This guide will get you up and running with Agent-Gantry in about 5 minutes.


Prerequisites

  • Python 3.10 or higher
  • Basic knowledge of async/await in Python
  • An LLM provider API key (OpenAI, Anthropic, Google, etc.)

Installation

Basic Installation

pip install agent-gantry

With LLM Provider Support

# All LLM providers (OpenAI, Anthropic, Google, Mistral, Groq)
pip install agent-gantry[llm-providers]

# Individual providers
pip install agent-gantry[openai]        # OpenAI, Azure OpenAI
pip install agent-gantry[anthropic]     # Anthropic Claude
pip install agent-gantry[google-genai]  # Google Gemini
pip install agent-gantry[mistral]       # Mistral AI
pip install agent-gantry[groq]          # Groq

With Local Persistence

# LanceDB for local vector storage + Nomic embeddings
pip install agent-gantry[lancedb,nomic]

Everything

# All features, providers, and integrations
pip install agent-gantry[all]

Your First Agent-Gantry Application

Let’s build a simple agent that can help with weather and calculations.

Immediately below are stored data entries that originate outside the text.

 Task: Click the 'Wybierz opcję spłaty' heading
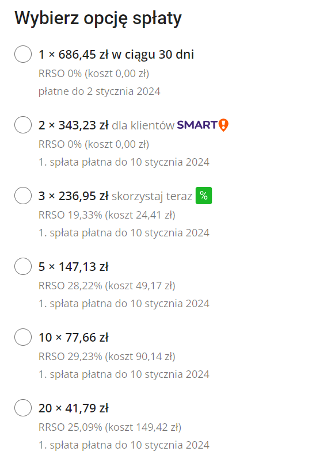click(98, 18)
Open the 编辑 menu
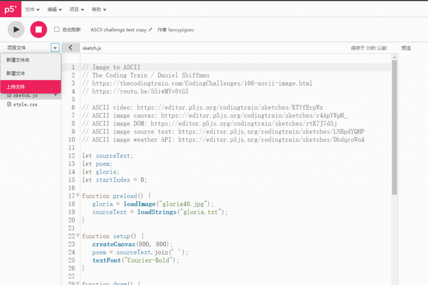428x285 pixels. [54, 9]
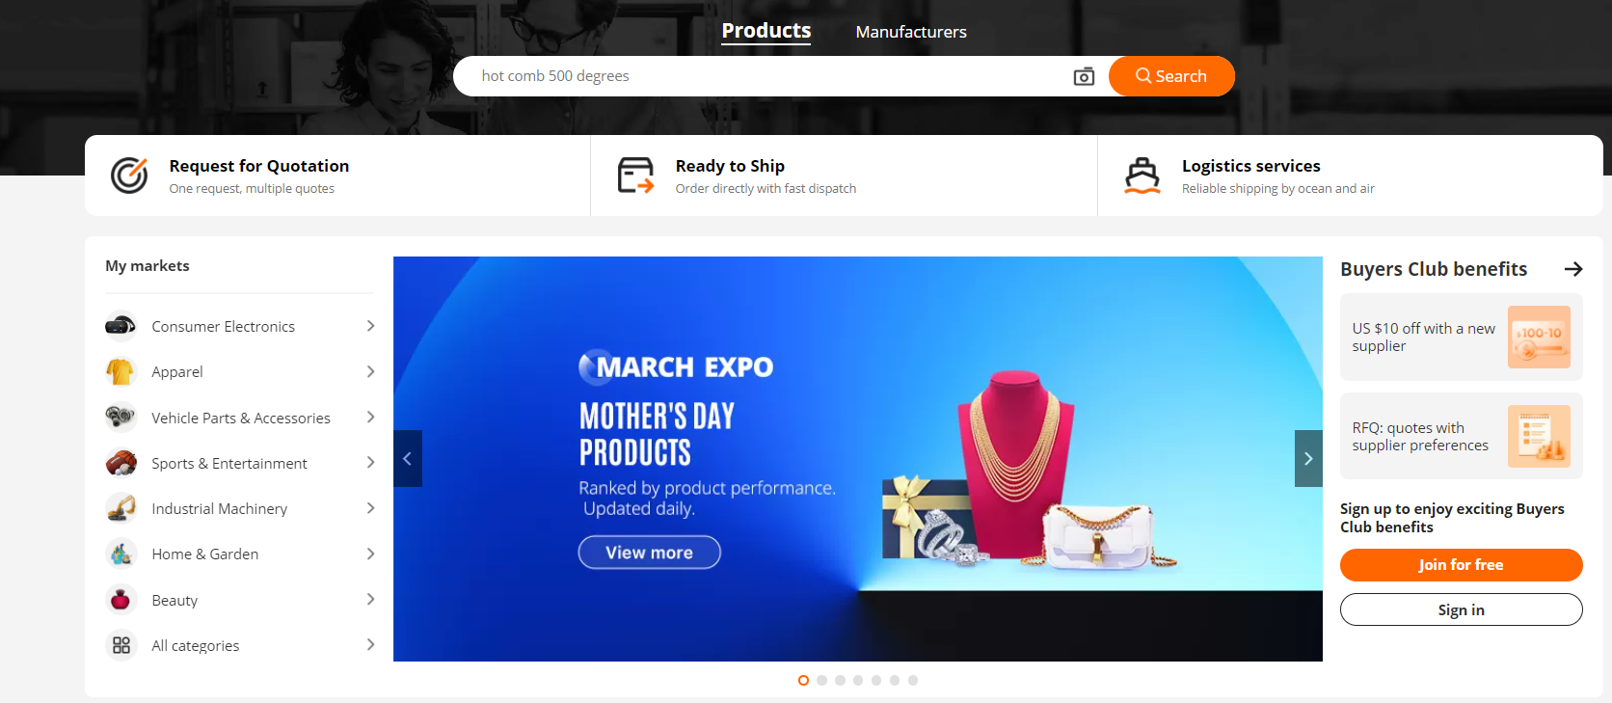Select the fourth carousel indicator dot
The image size is (1612, 703).
tap(858, 680)
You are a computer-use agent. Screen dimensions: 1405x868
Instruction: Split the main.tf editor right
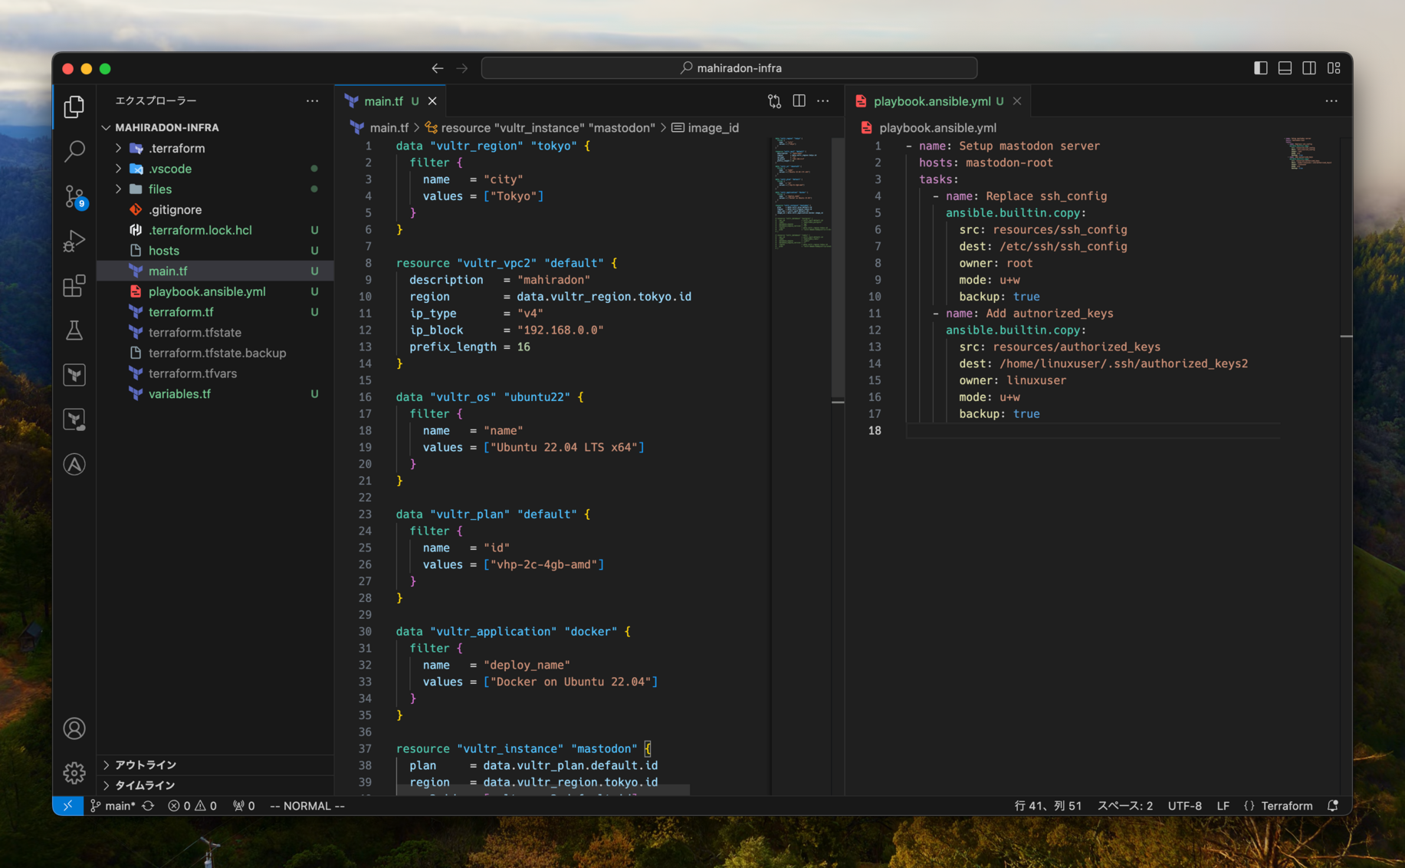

Step 1: Set Up Environment

Create a new file my_agent.py and import the necessary modules:

import asyncio
import ast
import json
from typing import Union
from openai import AsyncOpenAI
from agent_gantry import AgentGantry, with_semantic_tools, set_default_gantry


def _evaluate_math_expression(expression: str) -> float:
    """Safely evaluate a basic math expression using the AST module."""
    if len(expression) > 200:
        raise ValueError("Expression too long")

    node = ast.parse(expression, mode="eval").body
    if sum(1 for _ in ast.walk(node)) > 50:
        raise ValueError("Expression too complex")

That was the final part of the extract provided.